Prepend a bit of text to the documentation.

util

read_environ Source #

Arguments

:: (Typecheck.Typecheck a, ShowVal.ShowVal a) 
=> (a -> Maybe.Maybe val)

parse or Nothing

-> Maybe.Maybe val

if Just, a missing value gets this, otherwise it's an error

-> BaseTypes.Key 
-> BaseTypes.Environ 
-> Either BaseTypes.PitchError val 

Read and parse an environ value, or throw a ScaleError.

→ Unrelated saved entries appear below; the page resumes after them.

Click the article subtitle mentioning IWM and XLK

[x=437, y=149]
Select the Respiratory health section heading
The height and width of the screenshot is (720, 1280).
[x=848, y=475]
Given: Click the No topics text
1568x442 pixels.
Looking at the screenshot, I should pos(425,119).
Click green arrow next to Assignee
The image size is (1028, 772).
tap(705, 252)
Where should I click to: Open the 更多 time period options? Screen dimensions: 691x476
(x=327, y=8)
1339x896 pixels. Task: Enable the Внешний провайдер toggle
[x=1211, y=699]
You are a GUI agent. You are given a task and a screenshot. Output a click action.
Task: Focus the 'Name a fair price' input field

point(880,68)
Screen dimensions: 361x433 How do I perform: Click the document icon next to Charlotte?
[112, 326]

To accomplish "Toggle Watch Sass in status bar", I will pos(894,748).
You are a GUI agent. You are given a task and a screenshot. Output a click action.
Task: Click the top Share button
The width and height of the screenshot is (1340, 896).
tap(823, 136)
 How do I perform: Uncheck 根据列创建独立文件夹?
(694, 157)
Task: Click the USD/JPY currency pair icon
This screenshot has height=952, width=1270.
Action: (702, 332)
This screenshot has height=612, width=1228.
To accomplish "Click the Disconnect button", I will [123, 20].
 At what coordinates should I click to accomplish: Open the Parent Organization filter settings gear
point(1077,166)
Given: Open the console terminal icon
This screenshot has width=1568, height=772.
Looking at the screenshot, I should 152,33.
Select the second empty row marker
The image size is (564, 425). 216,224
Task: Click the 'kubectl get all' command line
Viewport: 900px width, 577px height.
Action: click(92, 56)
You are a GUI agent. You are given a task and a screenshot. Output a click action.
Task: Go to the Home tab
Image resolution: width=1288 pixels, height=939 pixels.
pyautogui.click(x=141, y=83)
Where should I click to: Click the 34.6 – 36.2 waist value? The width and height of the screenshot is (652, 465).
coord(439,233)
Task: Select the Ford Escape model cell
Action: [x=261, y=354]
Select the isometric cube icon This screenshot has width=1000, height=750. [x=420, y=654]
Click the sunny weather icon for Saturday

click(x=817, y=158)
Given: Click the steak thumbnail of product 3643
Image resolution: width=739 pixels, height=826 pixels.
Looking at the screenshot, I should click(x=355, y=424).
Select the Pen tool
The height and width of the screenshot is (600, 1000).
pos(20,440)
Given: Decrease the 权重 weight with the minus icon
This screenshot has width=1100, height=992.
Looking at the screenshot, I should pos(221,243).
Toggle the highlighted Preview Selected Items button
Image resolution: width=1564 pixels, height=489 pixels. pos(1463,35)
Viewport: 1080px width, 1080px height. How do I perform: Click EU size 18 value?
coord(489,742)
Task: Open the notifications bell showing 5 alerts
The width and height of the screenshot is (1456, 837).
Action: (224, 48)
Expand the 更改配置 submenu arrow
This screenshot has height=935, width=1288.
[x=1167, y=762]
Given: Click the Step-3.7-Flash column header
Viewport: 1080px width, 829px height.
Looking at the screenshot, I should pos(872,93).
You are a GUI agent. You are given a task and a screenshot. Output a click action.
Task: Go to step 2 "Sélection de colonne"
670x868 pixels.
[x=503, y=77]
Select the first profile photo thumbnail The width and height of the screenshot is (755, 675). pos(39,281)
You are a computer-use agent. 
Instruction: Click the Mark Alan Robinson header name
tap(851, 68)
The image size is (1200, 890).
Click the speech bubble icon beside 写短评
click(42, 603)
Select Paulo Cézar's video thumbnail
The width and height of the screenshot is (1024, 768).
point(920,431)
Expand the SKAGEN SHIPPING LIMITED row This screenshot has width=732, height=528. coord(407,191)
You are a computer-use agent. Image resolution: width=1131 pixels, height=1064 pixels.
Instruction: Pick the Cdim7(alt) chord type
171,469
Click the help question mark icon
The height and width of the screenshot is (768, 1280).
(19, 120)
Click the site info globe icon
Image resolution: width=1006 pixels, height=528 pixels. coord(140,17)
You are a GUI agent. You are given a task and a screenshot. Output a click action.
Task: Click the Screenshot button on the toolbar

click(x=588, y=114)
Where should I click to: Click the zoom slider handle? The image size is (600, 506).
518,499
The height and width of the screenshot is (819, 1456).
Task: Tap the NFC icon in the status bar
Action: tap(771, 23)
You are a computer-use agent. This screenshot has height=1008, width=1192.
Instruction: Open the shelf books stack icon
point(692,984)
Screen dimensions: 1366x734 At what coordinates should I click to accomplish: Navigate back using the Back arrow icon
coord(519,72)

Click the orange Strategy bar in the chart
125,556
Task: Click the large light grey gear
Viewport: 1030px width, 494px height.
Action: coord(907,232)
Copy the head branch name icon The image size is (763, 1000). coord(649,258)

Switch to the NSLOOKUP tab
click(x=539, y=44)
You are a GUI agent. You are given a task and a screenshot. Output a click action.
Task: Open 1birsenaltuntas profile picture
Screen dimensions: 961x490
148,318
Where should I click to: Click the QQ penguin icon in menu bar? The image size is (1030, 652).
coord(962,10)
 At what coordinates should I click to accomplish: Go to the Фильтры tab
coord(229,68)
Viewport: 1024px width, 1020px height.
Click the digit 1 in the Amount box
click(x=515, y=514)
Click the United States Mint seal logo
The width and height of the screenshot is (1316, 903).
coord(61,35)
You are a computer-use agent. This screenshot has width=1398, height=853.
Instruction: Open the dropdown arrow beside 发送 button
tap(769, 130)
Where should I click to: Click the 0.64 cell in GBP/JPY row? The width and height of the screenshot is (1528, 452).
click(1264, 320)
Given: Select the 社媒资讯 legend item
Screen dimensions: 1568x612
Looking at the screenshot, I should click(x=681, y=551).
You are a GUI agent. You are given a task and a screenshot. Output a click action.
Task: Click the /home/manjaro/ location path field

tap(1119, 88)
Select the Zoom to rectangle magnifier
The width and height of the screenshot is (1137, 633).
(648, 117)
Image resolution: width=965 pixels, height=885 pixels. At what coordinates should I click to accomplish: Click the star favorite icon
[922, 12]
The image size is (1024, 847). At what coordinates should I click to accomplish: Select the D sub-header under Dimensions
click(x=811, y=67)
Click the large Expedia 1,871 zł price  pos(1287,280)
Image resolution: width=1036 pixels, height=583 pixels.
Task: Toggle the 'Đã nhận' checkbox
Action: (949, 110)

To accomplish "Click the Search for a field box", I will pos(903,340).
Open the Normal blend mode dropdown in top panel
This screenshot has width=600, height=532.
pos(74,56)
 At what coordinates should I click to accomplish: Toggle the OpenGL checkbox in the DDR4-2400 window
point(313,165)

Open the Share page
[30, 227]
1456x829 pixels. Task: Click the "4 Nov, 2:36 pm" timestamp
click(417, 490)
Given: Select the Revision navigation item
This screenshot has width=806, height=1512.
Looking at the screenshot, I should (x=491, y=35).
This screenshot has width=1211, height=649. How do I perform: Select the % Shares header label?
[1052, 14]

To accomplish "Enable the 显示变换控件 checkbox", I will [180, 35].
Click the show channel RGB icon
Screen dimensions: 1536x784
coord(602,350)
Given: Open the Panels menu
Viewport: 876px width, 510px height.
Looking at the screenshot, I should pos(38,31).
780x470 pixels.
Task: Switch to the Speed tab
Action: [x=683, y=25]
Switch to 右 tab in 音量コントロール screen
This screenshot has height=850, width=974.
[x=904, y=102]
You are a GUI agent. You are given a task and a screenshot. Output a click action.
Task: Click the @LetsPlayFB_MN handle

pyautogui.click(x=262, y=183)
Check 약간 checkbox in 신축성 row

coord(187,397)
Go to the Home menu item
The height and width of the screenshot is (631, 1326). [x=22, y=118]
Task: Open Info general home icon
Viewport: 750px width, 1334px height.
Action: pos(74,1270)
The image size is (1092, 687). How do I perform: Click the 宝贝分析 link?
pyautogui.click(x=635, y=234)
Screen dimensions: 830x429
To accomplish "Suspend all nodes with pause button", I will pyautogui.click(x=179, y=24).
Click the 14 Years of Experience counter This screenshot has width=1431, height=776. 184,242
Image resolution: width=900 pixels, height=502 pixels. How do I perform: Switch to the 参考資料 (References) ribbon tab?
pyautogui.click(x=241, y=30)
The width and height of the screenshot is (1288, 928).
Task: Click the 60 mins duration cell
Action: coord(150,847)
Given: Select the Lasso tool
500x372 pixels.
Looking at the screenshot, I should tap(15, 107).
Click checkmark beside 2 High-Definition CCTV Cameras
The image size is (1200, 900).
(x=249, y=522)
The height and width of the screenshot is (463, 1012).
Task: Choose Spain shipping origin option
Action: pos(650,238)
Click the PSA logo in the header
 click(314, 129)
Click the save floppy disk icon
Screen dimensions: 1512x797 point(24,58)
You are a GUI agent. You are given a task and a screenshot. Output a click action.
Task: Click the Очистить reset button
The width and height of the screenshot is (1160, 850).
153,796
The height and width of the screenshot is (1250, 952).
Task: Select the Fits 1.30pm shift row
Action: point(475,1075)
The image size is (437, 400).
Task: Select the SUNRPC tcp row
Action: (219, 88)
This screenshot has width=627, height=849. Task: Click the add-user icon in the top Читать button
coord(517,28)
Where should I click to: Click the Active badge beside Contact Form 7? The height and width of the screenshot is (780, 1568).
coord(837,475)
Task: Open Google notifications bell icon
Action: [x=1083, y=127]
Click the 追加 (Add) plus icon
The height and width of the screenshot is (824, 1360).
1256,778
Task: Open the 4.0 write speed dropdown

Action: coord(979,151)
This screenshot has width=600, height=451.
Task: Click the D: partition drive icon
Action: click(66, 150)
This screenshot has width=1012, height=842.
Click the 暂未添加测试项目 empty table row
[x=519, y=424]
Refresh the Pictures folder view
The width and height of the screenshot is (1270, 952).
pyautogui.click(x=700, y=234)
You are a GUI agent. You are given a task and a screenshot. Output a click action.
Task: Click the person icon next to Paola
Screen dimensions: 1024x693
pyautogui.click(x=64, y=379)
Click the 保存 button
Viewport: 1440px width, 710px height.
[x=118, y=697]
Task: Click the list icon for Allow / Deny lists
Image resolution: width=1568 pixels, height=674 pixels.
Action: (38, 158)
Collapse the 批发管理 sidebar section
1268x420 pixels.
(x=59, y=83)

read_environ_default :: (Typecheck.Typecheck a, ShowVal.ShowVal a) => (a -> Maybe.Maybe val) -> Maybe.Maybe a -> BaseTypes.Key -> BaseTypes.Environ -> Either BaseTypes.PitchError val Source #

Like read_environ, except the default is given to the parse function.

parse_environ Source #

Arguments

:: Typecheck.TypecheckSymbol val 
=> Maybe.Maybe val

if Just, a missing value gets this, otherwise it's an error

-> BaseTypes.Key 
-> BaseTypes.Environ 
-> Either BaseTypes.PitchError val 

This is read_environ, but for instances of Typecheck.TypecheckSymbol.

keys

get_key :: key -> Map Pitch.Key key -> Maybe.Maybe Pitch.Key -> Either BaseTypes.PitchError key Source #

Find a key in a map, or throw a ScaleError.